With the pictures removed, reproduce exactly the lines from the one that contains "Image resolution: width=950" through the last line of the entries below.

*** Opening of Task data ***

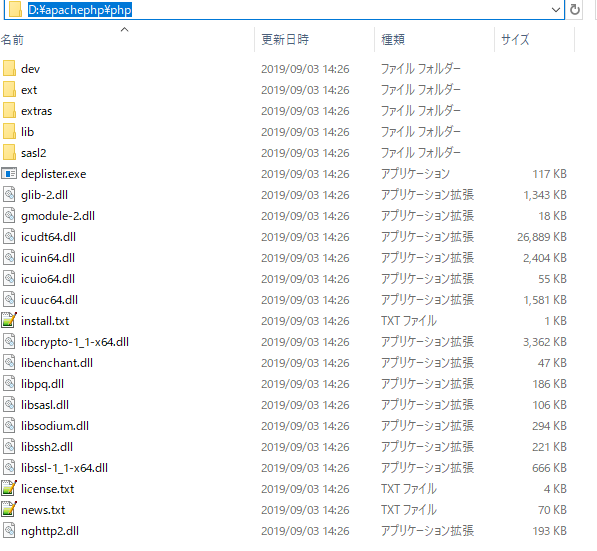Image resolution: width=597 pixels, height=551 pixels.
Task: Select the libcrypto-1_1-x64.dll file name
Action: [x=75, y=342]
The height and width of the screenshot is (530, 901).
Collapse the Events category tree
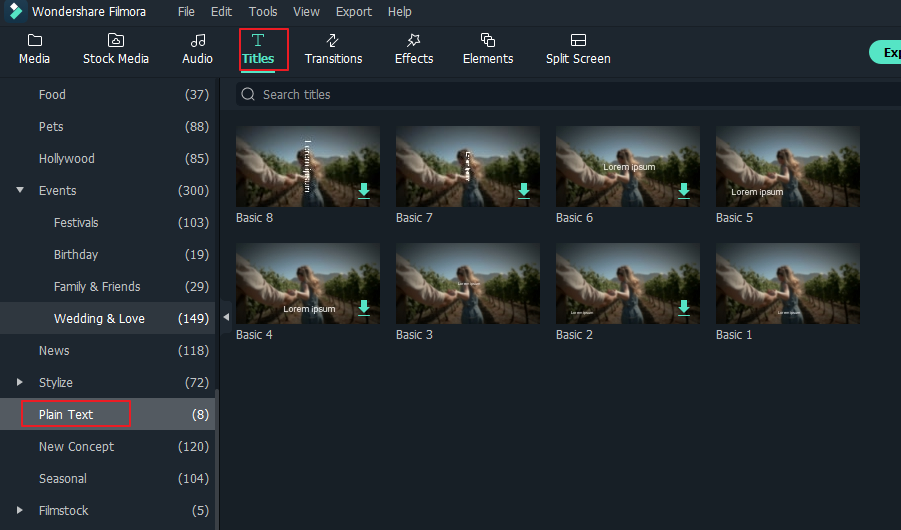tap(21, 190)
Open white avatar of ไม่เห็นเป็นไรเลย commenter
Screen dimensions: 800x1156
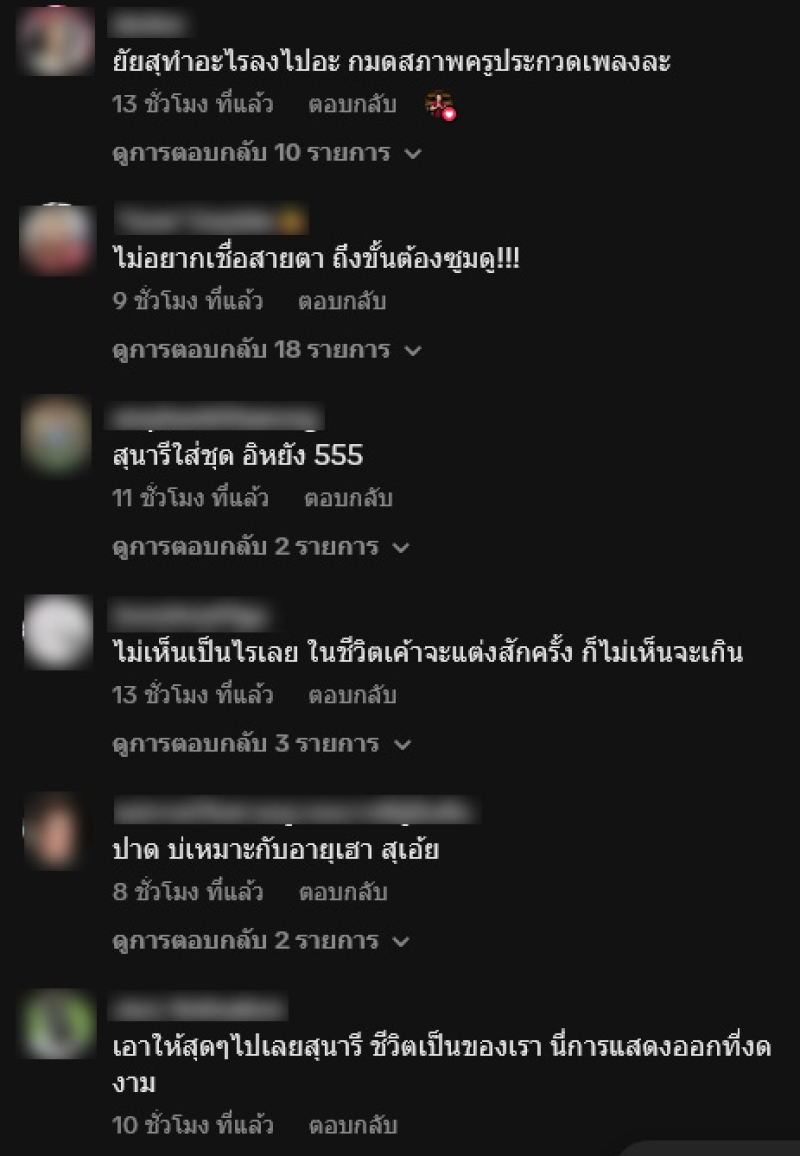pos(58,632)
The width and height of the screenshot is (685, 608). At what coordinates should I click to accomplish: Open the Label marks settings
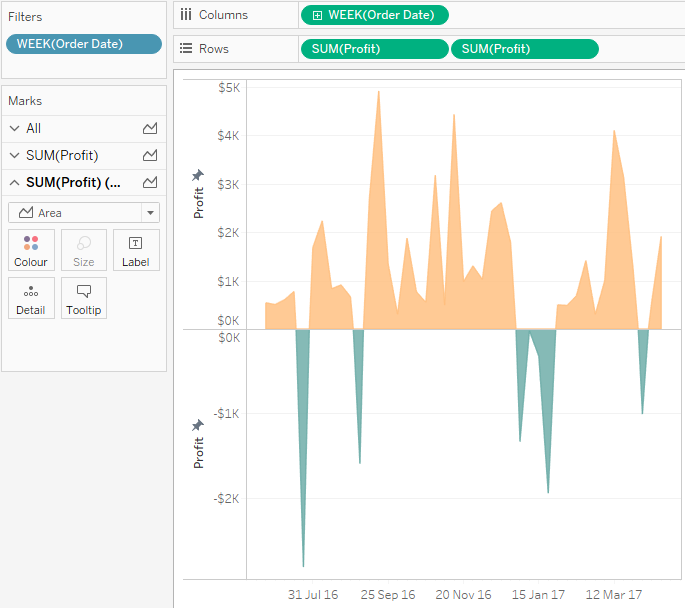pyautogui.click(x=136, y=250)
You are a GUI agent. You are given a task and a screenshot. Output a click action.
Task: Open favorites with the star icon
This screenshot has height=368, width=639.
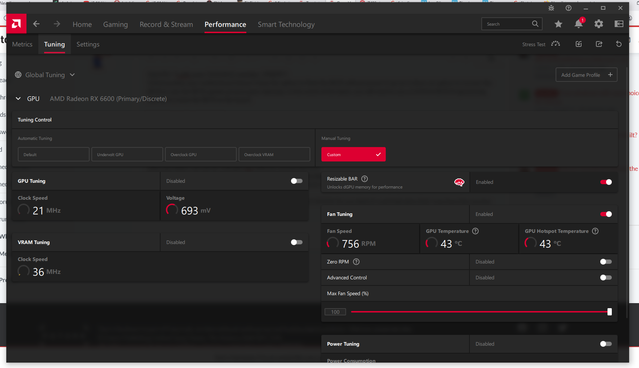(558, 24)
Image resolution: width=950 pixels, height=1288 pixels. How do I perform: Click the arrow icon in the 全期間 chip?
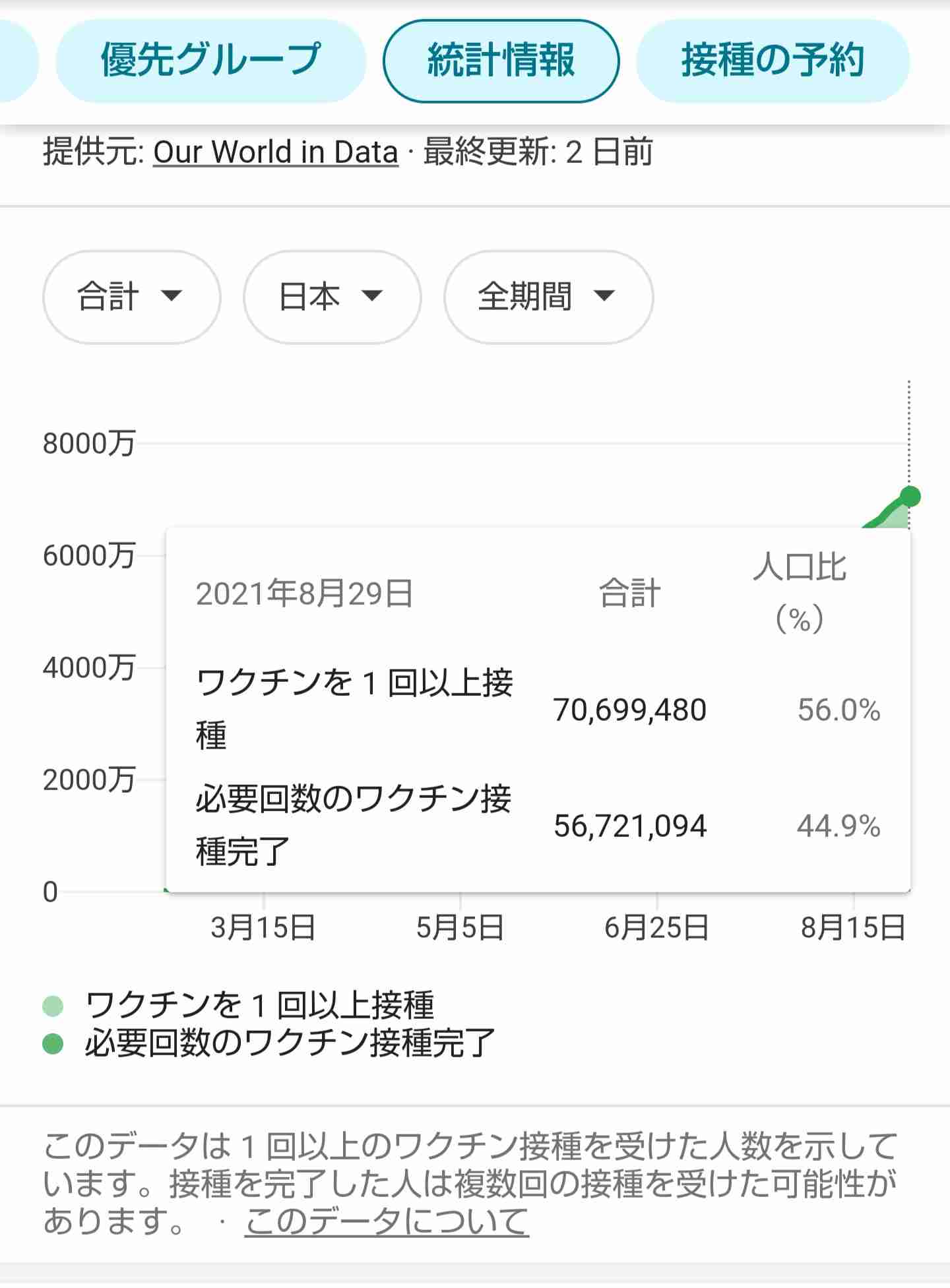coord(604,295)
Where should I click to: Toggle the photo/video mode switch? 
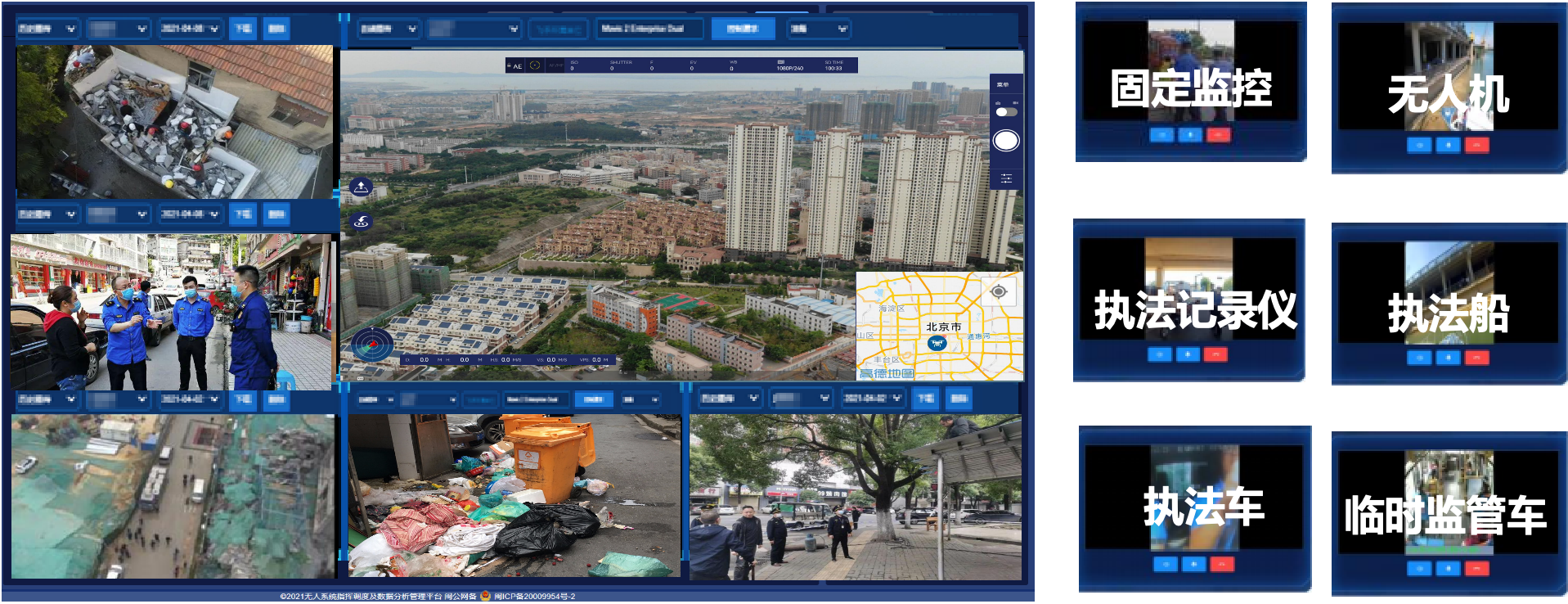coord(1006,111)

*** Close of Task data ***

▸ **Output for this exercise**:
Image resolution: width=950 pixels, height=1288 pixels. How do I perform: Click the arrow icon in the 全期間 chip?
coord(604,295)
Where should I click to: Toggle the photo/video mode switch? 
coord(1006,111)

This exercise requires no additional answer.